Very tragic. I wonder about your neighbors there like--well, best not to mention names here. They loved Syria and were proud to be Syrian. So unfair to a country to face destruction for the benefit of a few. And the few can't keep this up forever, so what's the point?

Crys said...

While painful, I think it is an important perspective. Your experience is another reminder that this isn't just a story on CNN, but a real place with real people. I think with the constant 24 hour news cycle people are actually able to forget that. I think about Syria every day. Hope they are able to find a way out from under oppression quickly.

Susanne said...

Samer's family lives in Mezze, and he can't believe he has not been able to visit them in all these months. He last visited around Ramadan 2010 never knowing that his country would change so much. He is too fearful to go back now since some people have been arrested or detained upon arriving home. And his work is in Germany now. But he sure does miss his family, and told me only yesterday - again - how he is concerned for their safety. His mom, twin brother, two sisters, two small nephews and extended family are all there. If you think of it, please pray for them as you remember Syria.

Thanks for sharing your memories.

Anonymous said...

Beautiful post. I've found it very painful to be an observer, too, and I wish so much there was something I could do. At this point, I think all I can do is pray.

Hannah

Sarah Familia said...

Thank you for writing this. I feel the same. In the course of moving in, I just unpacked my journals from my time in Syria, for the first time in two years. I even found some other memorabilia, like my Bashar keychain and posters of Hafez al-Assad wreathed in flowers. I still haven't sat down to read my journals. There is just such a disconnect from the Syria of then and the Syria of now.

It is hard to not be able to do anything but hope and pray.

Liz Johnson said...

Um... I have no words. Holy crap. That's gunfire, right?

(how freaking privileged am I to not even know what gunfire sounds like?!)

Watching that, never having been there, and not understanding the language - it makes me absolutely sick inside. I can't even imagine how it must make you feel. Do you have hopes that things are going to turn for the better? Or do you imagine things getting worse before they get better?

Samer said...

As a Syrian, I don't feel I have a country any more because I know this will end up in a very miserable and tragic way. I know that a genocide and mass murder will prevail and Syrians will keep hating each other for good and the country will be torn.

In principle I am against foreign intervention but in Syria this is definitely lesser of two evils because it will save the lives of hundreds of thousands of people who will be murdered.

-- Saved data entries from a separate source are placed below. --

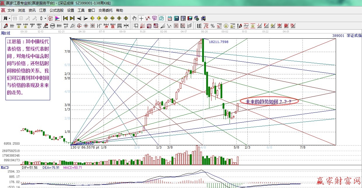Expand the 周 period dropdown arrow
362x188 pixels.
point(9,18)
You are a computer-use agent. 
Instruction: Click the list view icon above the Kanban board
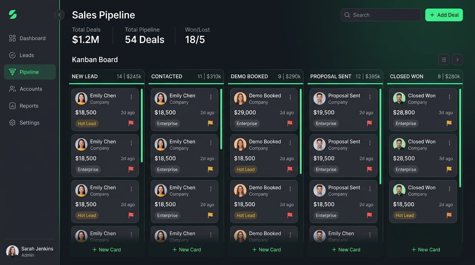click(x=444, y=59)
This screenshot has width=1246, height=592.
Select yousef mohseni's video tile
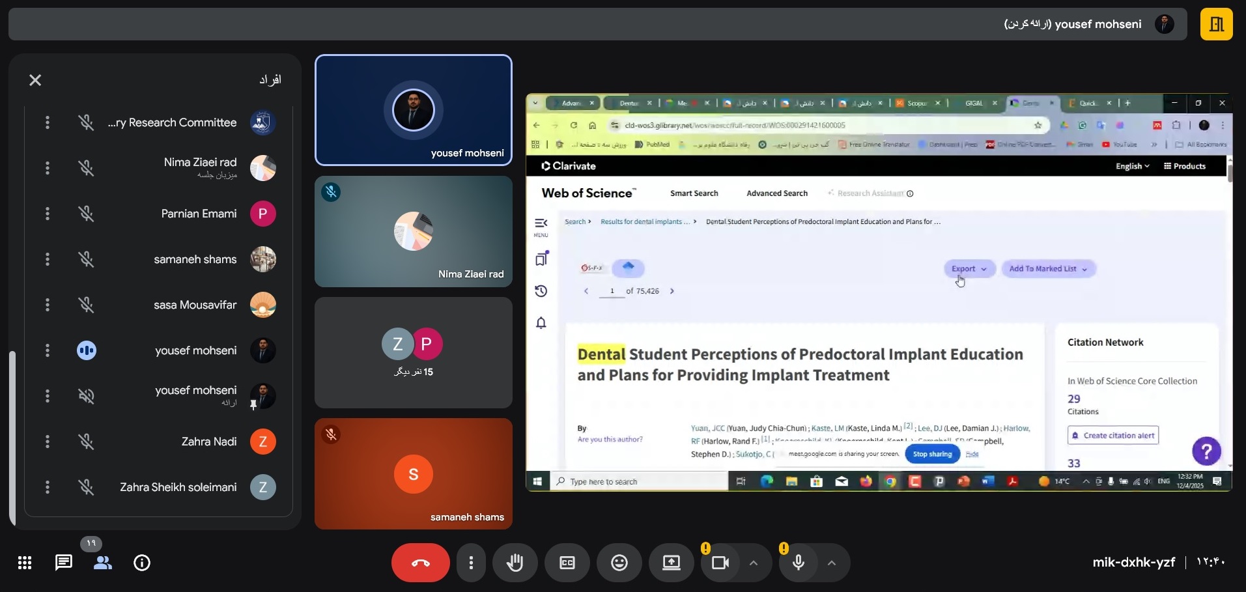pyautogui.click(x=413, y=110)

Thanks for your thoughts and prayers.

Samer

Bridget said...

Somehow I knew you'd understand, Nancy.

Bridget said...

Thank you for your perspective, Samer. I am so sad for your country!

Bridget said...

Liz, yes, that's gunfire. The (not so) funny thing is that we used to hear sudden, loud noises like that all the time from that exact same stretch of street - but it was from all the machinery at the car repair shops. It's so sad that now it's actually gunfire, not just something that sounds like it.

Of course I have hopes things will turn for the better. I just have no idea when/how that will happen.